Pop Smarts and Bittersweet Melodies: An Interview with From Apes to Angels

Screen Shot 2017-05-12 at 6.54.52 PMConsisting of Millie Gaum on vocals and producer Andrew Brassleay on synths, From Apes to Angels is a retrowave synthpop act from London and Sheffield. Their debut EP, New Skin, drops in July, and it’s overflowing with gorgeous, shimmering synths and angelic vocals. The songs are reminiscent of 80s synth pop like Nenah’s “99 Luftbalons” or Depeche Mode’s early catalog—and maybe a hint of Bananarama, but the tracks are produced with a contemporary twist that allows them to sit comfortably next to more contemporary acts like MGMT or Tegan and Sara. And while New Skin is certainly a fun collection of songs, its musical terrain is complex enough to warrant multiple listens, each with its own sonic revelations and lyrical discoveries.

I love the name of your band. It suggests, to me anyway, evolution not just from where we came from to where we are now but also to where we’re ultimately headed as a species. Is there any way in which your music is looking forward to – or even trying to inspire – the next step in our evolution?

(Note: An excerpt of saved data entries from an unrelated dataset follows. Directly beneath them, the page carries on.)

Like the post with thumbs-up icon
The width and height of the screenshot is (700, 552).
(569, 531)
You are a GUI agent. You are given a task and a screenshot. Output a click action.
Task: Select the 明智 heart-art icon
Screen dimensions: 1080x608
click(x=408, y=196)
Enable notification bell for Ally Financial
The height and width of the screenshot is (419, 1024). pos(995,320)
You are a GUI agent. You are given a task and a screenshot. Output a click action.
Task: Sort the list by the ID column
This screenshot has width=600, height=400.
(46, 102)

Andrew: Spot on: the name’s pretty much a direct nod to 2001: A Space Odyssey – in particular that cut scene towards the start that spans about two million years in a matter of seconds. It was something we had in mind when we were coming up with names that suited our sound. The eighties was the last era that had a whole tonne of pop songwriters unashamedly pushing for a grand, melody-driven cinematic vision in their sound — music that really sparked big, widescreen images in the listener’s head: Eurythmics, Depeche Mode, Prince, U2. There’s not a lot of major, major acts nowadays who are doing that, though Lana Del Rey and Florence + the Machine spring to mind as exceptions. So that from the past is what we’re trying to evoke. But I don’t think what we do could have been written at any other time apart from now. We’re trying to shove the form forward in our own daft way.

Millie: I very much wish we could be inspiring the next step in the earth’s evolution! I find myself writing lyrics which are actually quite concerned with the fact that being a human being (an ape even) is challenging and that while desperately wanting our lives to be happy and peaceful (perhaps angelic) I think we humans are constantly challenged by our own impulses. I like to sing about that pull between wanting to be “good” and needing to be “bad.”

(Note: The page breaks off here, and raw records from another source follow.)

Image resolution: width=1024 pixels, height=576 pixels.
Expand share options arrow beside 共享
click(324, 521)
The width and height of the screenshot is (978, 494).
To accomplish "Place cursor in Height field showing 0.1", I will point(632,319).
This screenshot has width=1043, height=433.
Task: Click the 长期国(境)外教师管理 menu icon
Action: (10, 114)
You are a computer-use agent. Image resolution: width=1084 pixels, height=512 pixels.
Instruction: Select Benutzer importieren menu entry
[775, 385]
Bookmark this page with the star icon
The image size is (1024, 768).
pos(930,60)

More cosmically, where do you see humanity going, and how does your music fit into that vision?

Andrew: If we don’t end up with flying cars I’ll be very upset. But I’m far more pessimistic than I might have been even a few years ago. We can go as far as our imaginations take us, but we’ll probably end up destroying ourselves before the century’s up. We’ve somehow been pushed along to be able to see the ends of the universe and a huge understanding of what surrounds us by a small number of geniuses, while the rest of us get on with stumbling about in the dark. How do we fit into that? God knows; I think we’re also just stumbling about just making what sounds right by us. If we manage to communicate anything positive to our fellow stragglers, or make a connection where otherwise there wouldn’t have been one, then that’s just grand.

Millie: I am told that we are due an Ice Age! It puts things in perspective for me in terms of our significance here. Seriously, though, I find it crazy that we haven’t managed to live together amiably. Wherever we are destined to as a species I feel that every day we can act in a way that serves the world and our fellow human beings. To act kindly is the bread-and-butter daily commitment I make. This doesn’t apply when someone cuts me up in the car obviously; then I may just employ ape-ish behaviour.

What inspires your music?

Millie: I need to write and sing in order to feel grounded and make sense of the world. It is an act of emotional release for me. I am inspired by my daily observations and also by the stories I hear, read and watch every day; human suffering is immense. Somehow when I hit a good vocal melody and lyric I feel that it touches something in me which is a kind of balm. I guess I hope maybe someone listening to it would feel the same. I am really inspired by other musicians too, their music drives me to want to create my own. There’s so much good music out there and I don’t want to be left behind. Working with Andrew is a great source of inspiration because his instrumental tracks really hit the spot for me – I just have to listen to a track once and I find myself hitting a vocal line. It’s a really satisfying creative process, I’m not sitting there racking my brains wondering how I can fit into a song. Sometimes in terms of lyrics I like to make up scenarios and imagine myself to be in a certain situation and sing about that. I heard in an interview with Joan Armatrading that she does that, she said few of her songs are based on personal experience.

I was glancing at some of the bands you like on your Facebook page and was surprised to see Buddy Holly listed alongside Depeche Mode. I’m a fan of both, but it was the first time I’d ever seen their names right next to each other. How do these extremely different performers find their way into your sound?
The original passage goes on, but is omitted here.